▽

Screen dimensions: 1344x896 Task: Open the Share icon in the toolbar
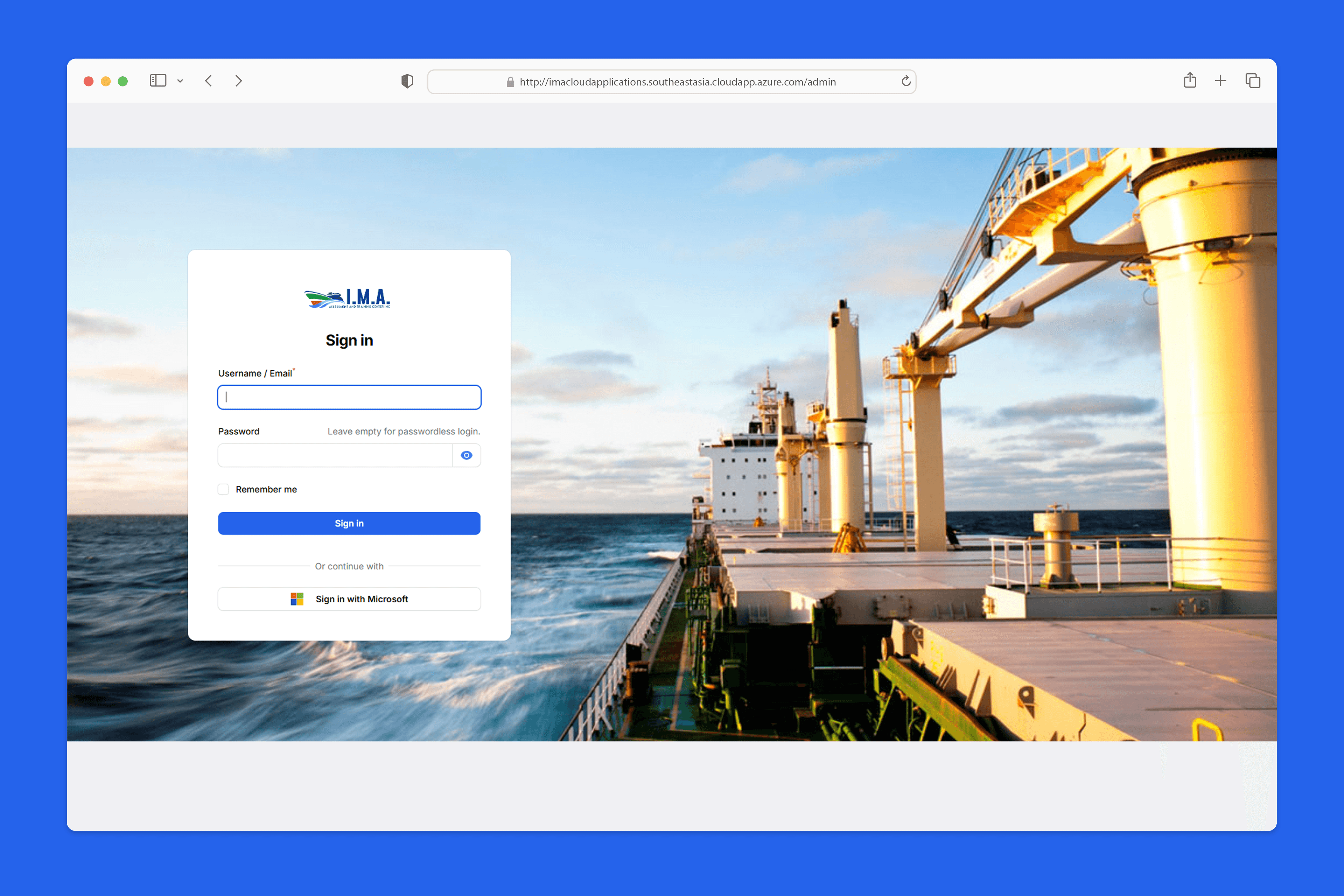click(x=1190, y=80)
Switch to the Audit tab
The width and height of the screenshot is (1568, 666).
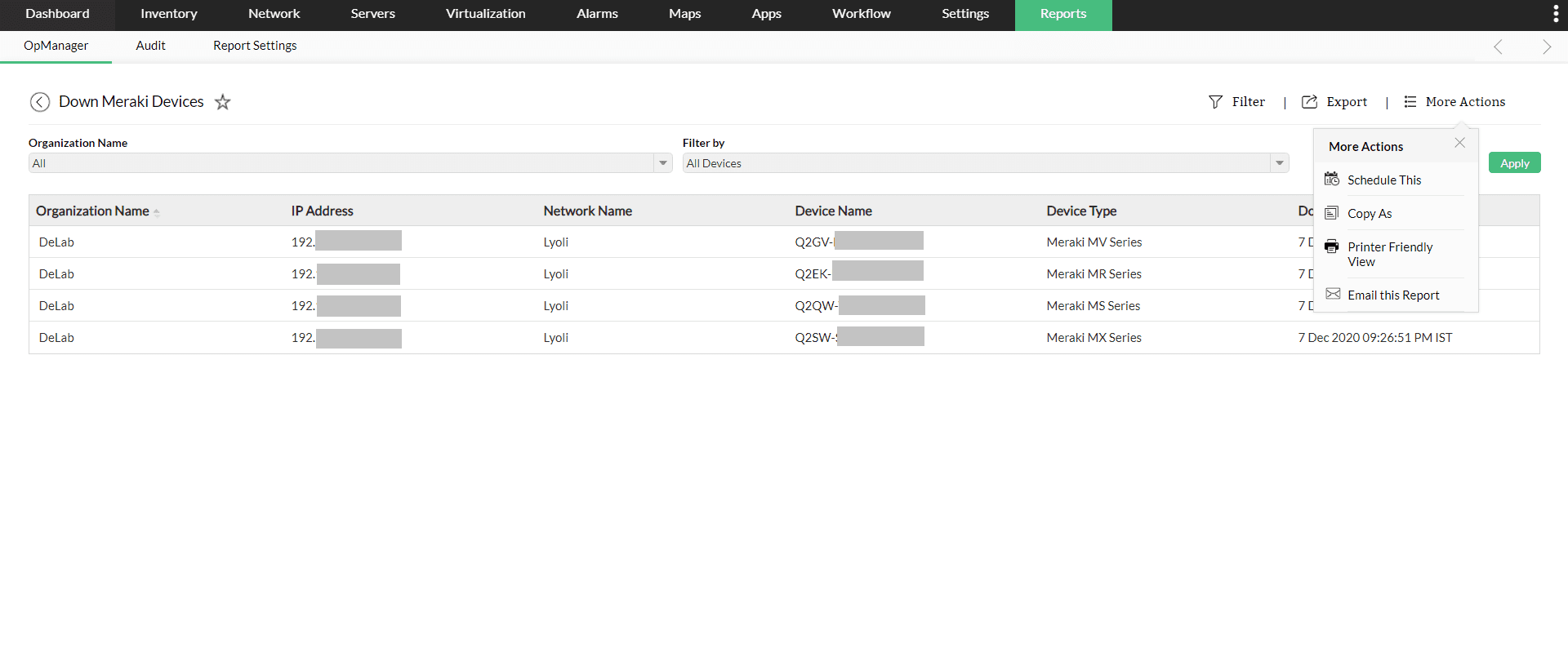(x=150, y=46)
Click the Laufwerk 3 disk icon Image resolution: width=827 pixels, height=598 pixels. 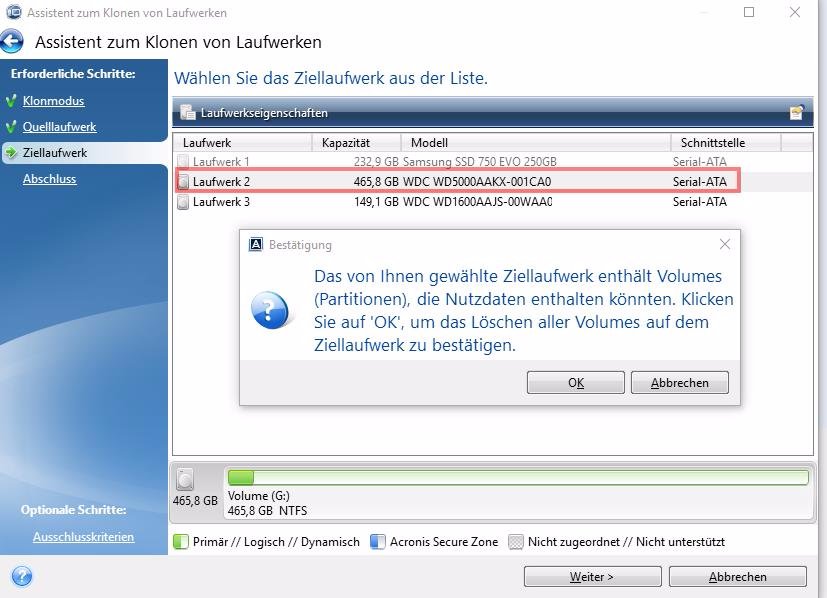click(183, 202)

△

Reproduce every line from the start of the listing through the line containing "(x=150, y=46)", inclusive, raising each coordinate in the answers by 73 and keeping the requests as they are. Omit the pictures.

▶ Full answer:
Screen dimensions: 1344x896 Task: Open the Share icon in the toolbar
click(x=1263, y=153)
Switch to the Audit tab
The width and height of the screenshot is (1568, 666).
(x=223, y=119)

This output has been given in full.